Quante specie mangiamo?

Le pratiche dell’agricoltura e dell’allevamento risalgono all’ultimo periodo dell’età della pietra, il Neolitico, epoca che vide l’inizio della coevoluzione tra uomo e ambiente con la domesticazione di specie progenitrici selvatiche.
Si stima che durante la storia dell’umanità, siano state utilizzate circa 10.000 specie per l’alimentazione umana e l’agricoltura, e che su 50.000 specie animali conosciute, 40 siano state addomesticate (con circa 6.500 razze individuabili). Di queste, solo 14 contribuiscono per oltre il 90% alla produzione di alimenti di origine animale (Domestic animal genetic diversity, 2009).

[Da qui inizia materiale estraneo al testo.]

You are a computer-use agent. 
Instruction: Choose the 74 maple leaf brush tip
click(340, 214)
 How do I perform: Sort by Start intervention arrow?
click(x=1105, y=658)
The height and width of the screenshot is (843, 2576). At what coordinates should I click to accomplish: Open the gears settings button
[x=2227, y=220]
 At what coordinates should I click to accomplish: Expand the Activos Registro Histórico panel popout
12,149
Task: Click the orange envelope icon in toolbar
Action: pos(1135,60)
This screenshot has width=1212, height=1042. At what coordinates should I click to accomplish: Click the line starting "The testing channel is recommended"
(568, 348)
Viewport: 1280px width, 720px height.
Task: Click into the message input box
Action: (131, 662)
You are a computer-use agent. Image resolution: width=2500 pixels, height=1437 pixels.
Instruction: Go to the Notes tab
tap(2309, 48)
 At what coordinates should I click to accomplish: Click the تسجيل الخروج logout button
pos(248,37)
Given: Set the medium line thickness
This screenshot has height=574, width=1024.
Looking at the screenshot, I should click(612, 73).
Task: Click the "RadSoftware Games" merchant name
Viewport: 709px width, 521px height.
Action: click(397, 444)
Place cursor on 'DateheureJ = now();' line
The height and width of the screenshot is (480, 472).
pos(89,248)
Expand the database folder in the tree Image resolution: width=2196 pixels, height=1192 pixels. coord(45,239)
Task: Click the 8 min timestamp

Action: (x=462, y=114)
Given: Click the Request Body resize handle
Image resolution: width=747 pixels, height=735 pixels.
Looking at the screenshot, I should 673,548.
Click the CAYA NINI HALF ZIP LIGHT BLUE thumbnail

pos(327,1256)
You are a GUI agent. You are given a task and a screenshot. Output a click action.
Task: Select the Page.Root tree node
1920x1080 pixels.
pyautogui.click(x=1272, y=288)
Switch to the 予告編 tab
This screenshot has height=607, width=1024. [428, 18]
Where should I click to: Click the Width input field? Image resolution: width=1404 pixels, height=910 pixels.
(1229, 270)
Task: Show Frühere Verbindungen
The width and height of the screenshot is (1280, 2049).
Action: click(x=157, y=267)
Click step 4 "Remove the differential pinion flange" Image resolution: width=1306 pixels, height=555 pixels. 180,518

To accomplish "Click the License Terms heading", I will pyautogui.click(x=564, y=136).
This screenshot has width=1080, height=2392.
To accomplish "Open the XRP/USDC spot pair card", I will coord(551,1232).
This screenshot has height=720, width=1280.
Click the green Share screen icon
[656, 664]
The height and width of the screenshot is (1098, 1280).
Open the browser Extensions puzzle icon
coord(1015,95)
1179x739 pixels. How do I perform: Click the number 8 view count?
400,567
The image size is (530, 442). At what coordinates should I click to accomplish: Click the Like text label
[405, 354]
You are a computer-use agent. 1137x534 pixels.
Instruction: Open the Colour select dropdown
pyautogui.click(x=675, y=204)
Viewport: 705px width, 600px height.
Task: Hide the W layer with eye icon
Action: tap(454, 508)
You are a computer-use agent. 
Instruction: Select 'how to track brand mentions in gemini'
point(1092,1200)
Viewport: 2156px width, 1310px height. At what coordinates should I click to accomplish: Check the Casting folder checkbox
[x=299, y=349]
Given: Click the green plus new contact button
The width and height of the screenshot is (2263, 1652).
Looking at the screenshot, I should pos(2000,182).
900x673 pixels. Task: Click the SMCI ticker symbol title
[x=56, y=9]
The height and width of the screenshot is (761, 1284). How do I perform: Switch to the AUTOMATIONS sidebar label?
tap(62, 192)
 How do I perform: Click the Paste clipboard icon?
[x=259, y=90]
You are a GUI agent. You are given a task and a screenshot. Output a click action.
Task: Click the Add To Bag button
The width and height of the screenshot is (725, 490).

Secondo la FAO, tra il 1900 ed il 2000 è andata persa il 75% della diversità genetica delle colture con cui ci alimentiamo, e questa perdita è segno di una minaccia non solo per le specie che coltiviamo, ma anche per quelle selvatiche: si prevede che a causa del cambiamento climatico, entro il 2050 andranno perse circa il 20% delle specie selvatiche di colture importanti di fagioli, arachidi e patate, provocando ulteriori gravi rischi per la sicurezza alimentare.
Dall’inizio del XX secolo, negli Stati Uniti sono sparite oltre il 90% di varietà di alberi da frutta e ortaggi, mentre il 75% delle risaie in India, è costituito da sole 20 varietà di riso rimaste delle oltre 3.000 presenti all’inizio del secolo scorso. In Italia, 8 delle 30 razze di bovini sono in via di estinzione e solo 3 costituiscono il grosso dello stock nazionale: la frisona, la bruna e l’italiana.
E’ evidente pertanto come il rischio di erosione genetica, riconosciuto dal Regolamento 817/2004 con cui la Commissione Europea attribuisce alle razze e specie locali un ruolo fondamentale nella salvaguardia dell’ambiente, compromette la capacità delle generazioni future di affrontare gli imprevedibili cambiamenti ambientali e climatici.